Bat Monitoring Project

Discussion in 'The Projects Forum' started by TheReremouse, Aug 11, 2013.

  1. TheReremouse

    Thread Starter New Member

    Aug 11, 2013
    4
    0
    Hi there, I hope that you can help me out with some advice - this is a bit of a strange request, and I'm sure its simple (ish) but I'm not a techie by any means.

    I work for the Bat Conservation Trust as a bat carer, and I am currently running a brand new 'flight cage', which is basically an aviary for bats where they can get ready for release back into the wild.

    I currently have 11 bats in the cage, and I need to get an idea of how many of the bats are using the cage (obviously they use it at night when I am not there) and which ones are just staying in the bat box.
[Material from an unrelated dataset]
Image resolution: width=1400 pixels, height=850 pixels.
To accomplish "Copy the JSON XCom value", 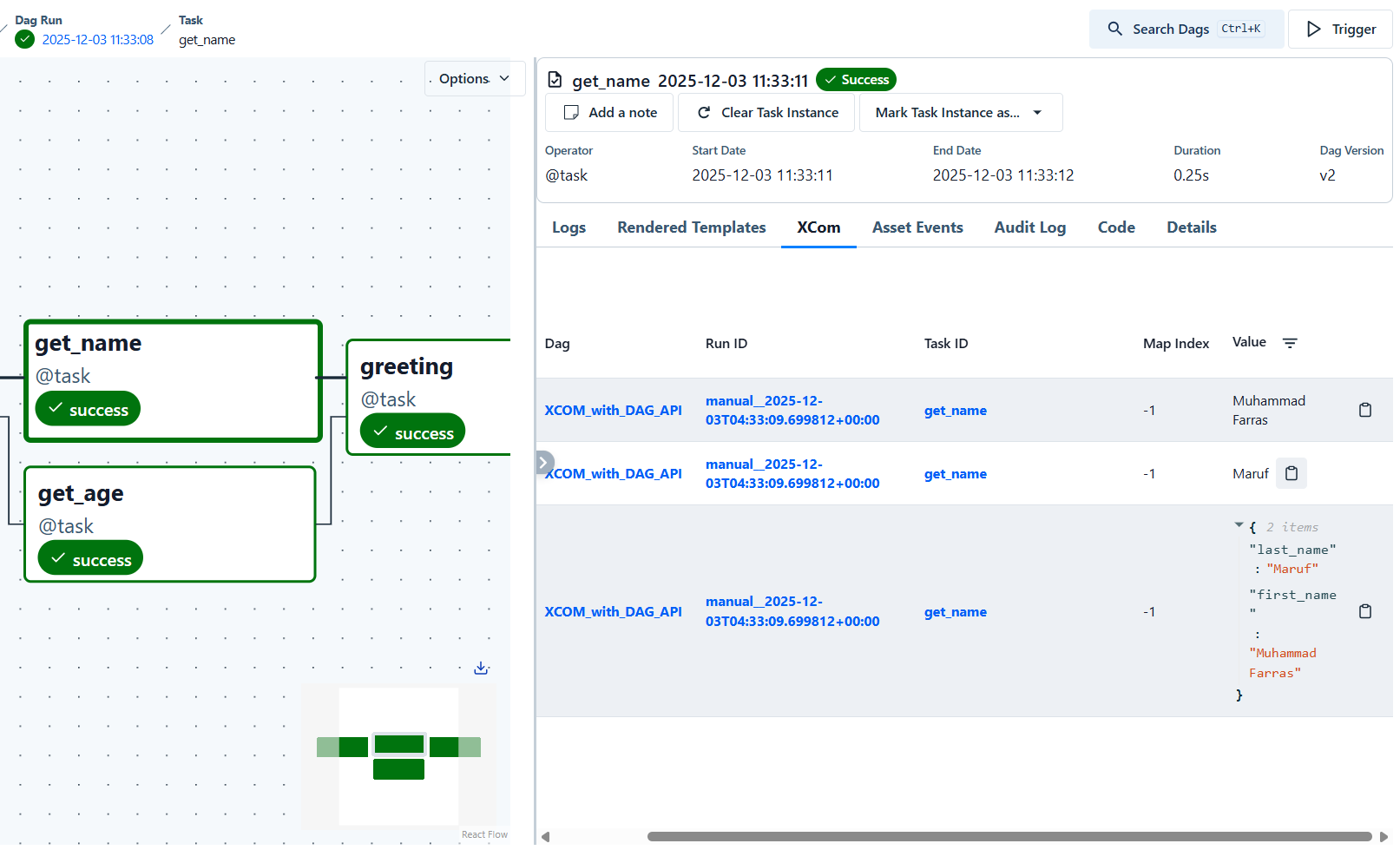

    My hubby suggested using a beam-break sensor like this one but instead of it lighting up or sounding an alarm, I want it to count the times the beam is broken.

    The plan is to place it over the opening to the bat box, and ideally, when each bat comes out for the night, they will break the beam and get counted, so then I will know how many bats have been out.

    IDEALLY, I would link up two of the kits or arrange it so that it would only count when two beams are broken in a specific sequence, so that it counts bats as they come out of the box, but they don't count them a second time as they go into the box - so it is directional. (having said that this part is not essential, i would be delighted with just a counter).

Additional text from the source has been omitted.